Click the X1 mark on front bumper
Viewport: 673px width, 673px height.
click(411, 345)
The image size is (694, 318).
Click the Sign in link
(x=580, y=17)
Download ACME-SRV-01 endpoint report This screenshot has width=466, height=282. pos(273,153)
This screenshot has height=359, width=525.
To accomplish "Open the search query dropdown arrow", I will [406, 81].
==
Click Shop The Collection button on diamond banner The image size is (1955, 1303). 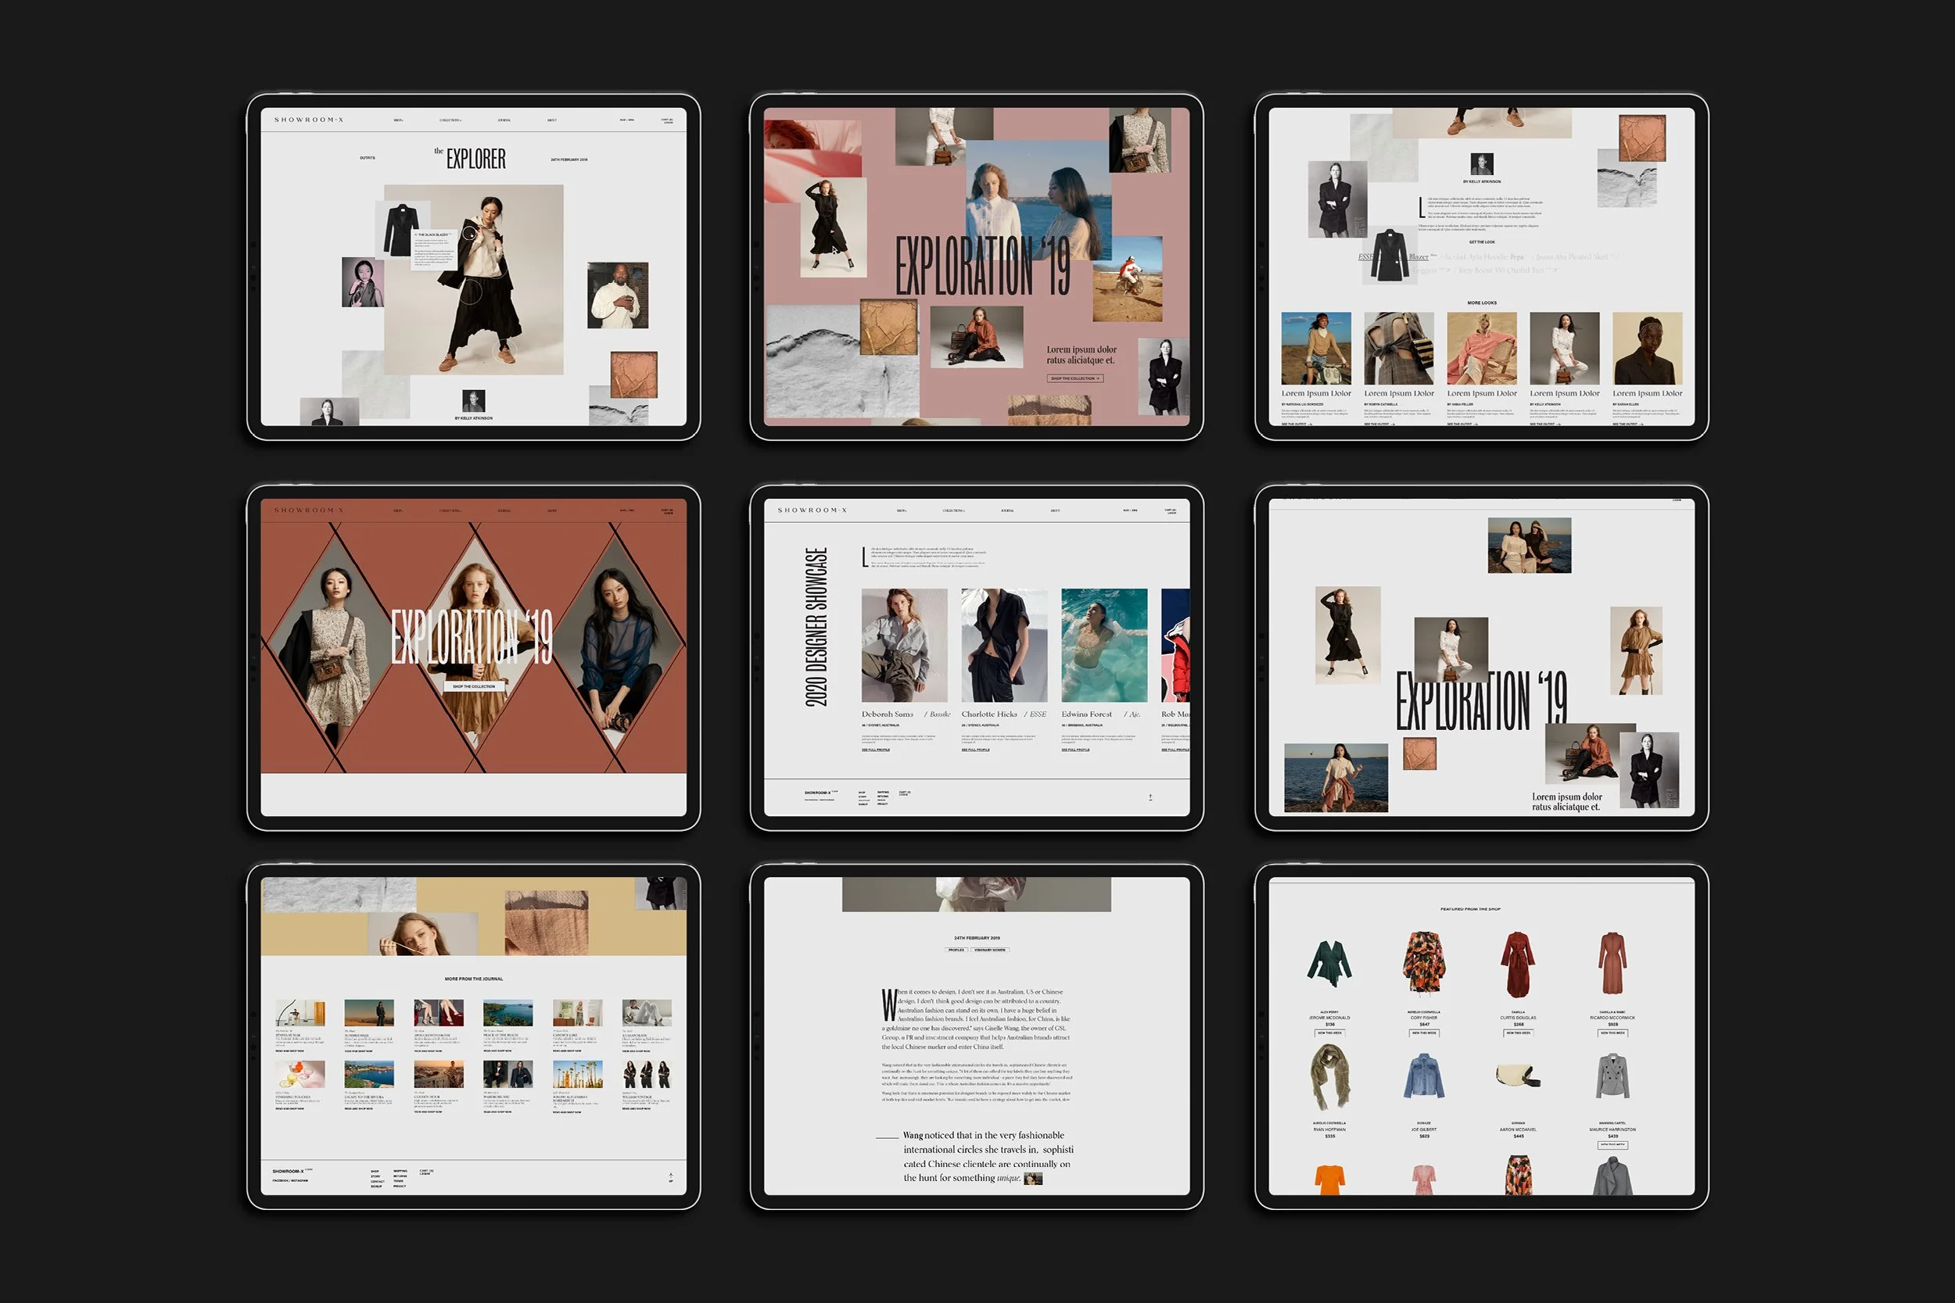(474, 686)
==
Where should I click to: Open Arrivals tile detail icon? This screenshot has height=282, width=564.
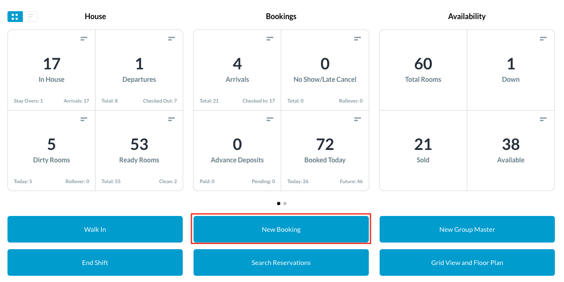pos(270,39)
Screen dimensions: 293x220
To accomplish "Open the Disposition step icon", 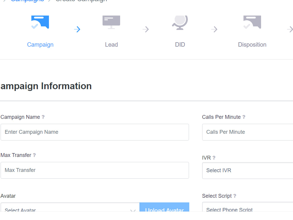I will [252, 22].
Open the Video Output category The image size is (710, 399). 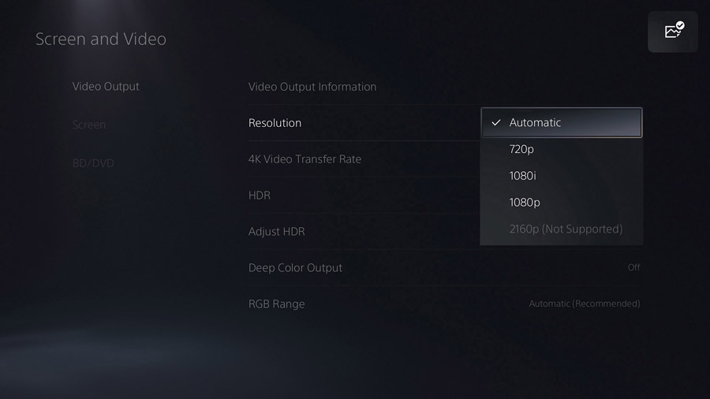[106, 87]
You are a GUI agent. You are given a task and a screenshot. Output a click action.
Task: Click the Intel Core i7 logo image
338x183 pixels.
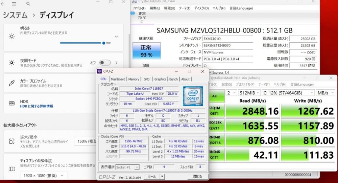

= BRIEF =
Copy out word for word the lines between the one containing "You are a GUI" and the one containing "338x183 pixels.", both included.

= OUTPUT OF THE EXERCISE =
You are a GUI agent. You are given a task and a screenshot. Output a click action.
Task: Click the Intel Core i7 logo image
338x183 pixels.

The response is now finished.